Karier Yap Thiam Hien sebagai pengacara bukan sekadar perjalanan profesi. Ia adalah sejarah panjang tentang seorang manusia yang memilih berdiri di sisi hukum ketika banyak orang di sekitarnya justru berlutut di depan kekuasaan. Dalam lanskap hukum Indonesia yang kerap berubah menjadi instrumen rezim, Yap adalah satu dari sangat sedikit pengacara yang tetap percaya: hukum adalah soal manusia, bukan soal kekuasaan.
Daniel S. Lev, sahabat sekaligus biografer Yap dalam karya monumentalnya No Concessions: The Life of Yap Thiam Hien, Indonesian Human Rights Lawyer (University of Washington Press, 2011), menulis bahwa Yap bukan sekadar pengacara — ia adalah wujud nyata dari sebuah keyakinan: bahwa hak minoritas harus diperjuangkan sebagai bagian dari hak semua orang, bukan sebagai kepentingan yang berdiri sendiri.

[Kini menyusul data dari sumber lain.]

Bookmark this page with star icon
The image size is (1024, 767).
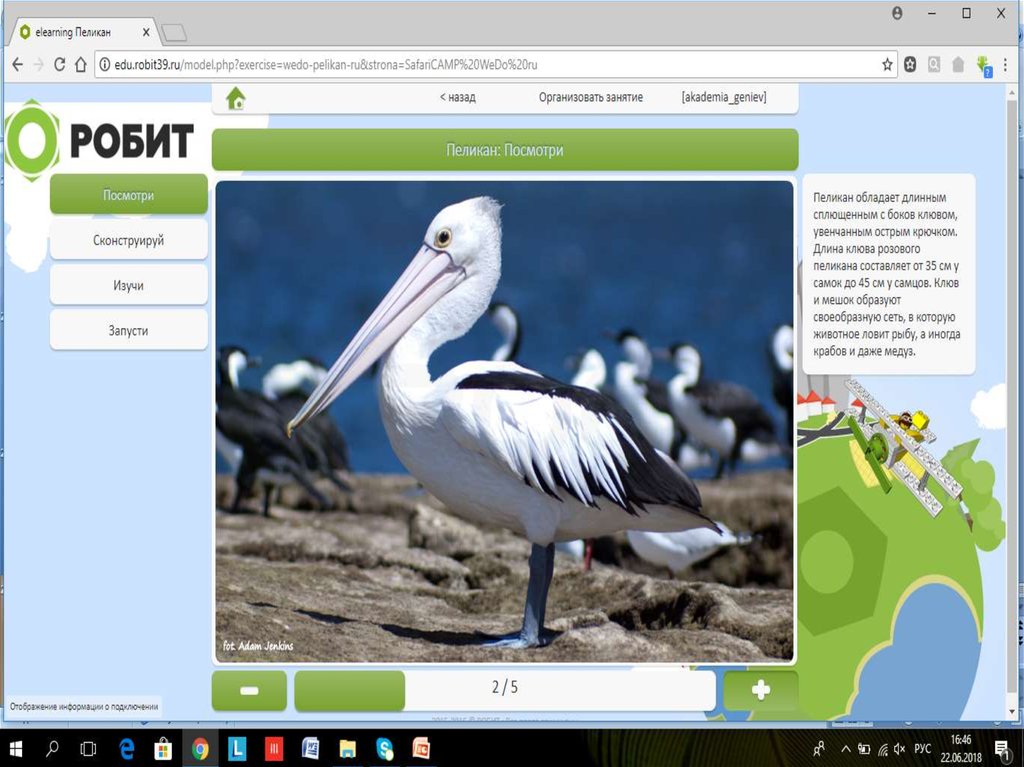[887, 64]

| “Yap memang sering kalah di pengadilan, sebab dia membela bukan untuk menang, melainkan untuk membela kemanusiaan.” — Adnan Buyung Nasution — dalam Yap Thiam Hien 100 Tahun Sang Pendekar Keadilan |
| 2 | DARI LEIDEN KE JAKARTA: MEMBAWA PULANG HUKUM YANG HIDUP |
Yap Thiam Hien lahir pada 25 Mei 1913 di kawasan Peunayong, Kutaraja — kota yang kelak dikenal sebagai Banda Aceh. Ia lahir ke dalam keluarga Tionghoa Cabang Atas; moyangnya, Yap A Sin, pernah menjabat Luitenant der Chinezen di Kutaraja dari 1901 hingga 1922 — posisi penting dalam birokrasi kolonial Belanda. Namun kemewahan leluhur tidak membuat Yap tunduk kepada sistem yang membangunnya.
Sebelum menjejakkan kaki di bangku hukum, Yap menjalani perjalanan hidup yang berliku: menjadi guru di beberapa sekolah Tionghoa, bekerja sebagai agen asuransi, hingga menjadi pegawai Balai Harta Peninggalan Departemen Kehakiman semasa pendudukan Jepang. Baru setelah itu ia melanjutkan studi hukum ke Belanda dan meraih gelar Meester in de Rechten dari Universitas Leiden pada 1947 — membawa pulang bukan hanya ijazah, melainkan keyakinan bahwa hukum harus bisa berbicara untuk siapa pun.
Sepulang ke Indonesia yang baru merdeka, Yap menikahi Tan Gien Khing Nio, seorang guru yang kelak menjadi tiang penyangga perjalanan hidupnya. Mereka dikaruniai dua anak: Yap Hong Gie dan Yap Hong Aij. Istrinya tidak selalu setuju dengan pilihan-pilihan berbahaya yang diambil Yap — terutama ketika Yap memutuskan membela Soebandrio, tokoh paling dibenci di Indonesia kala itu. Tetapi Yap selalu menemukan jalannya sendiri untuk tetap berdiri pada kebenaran.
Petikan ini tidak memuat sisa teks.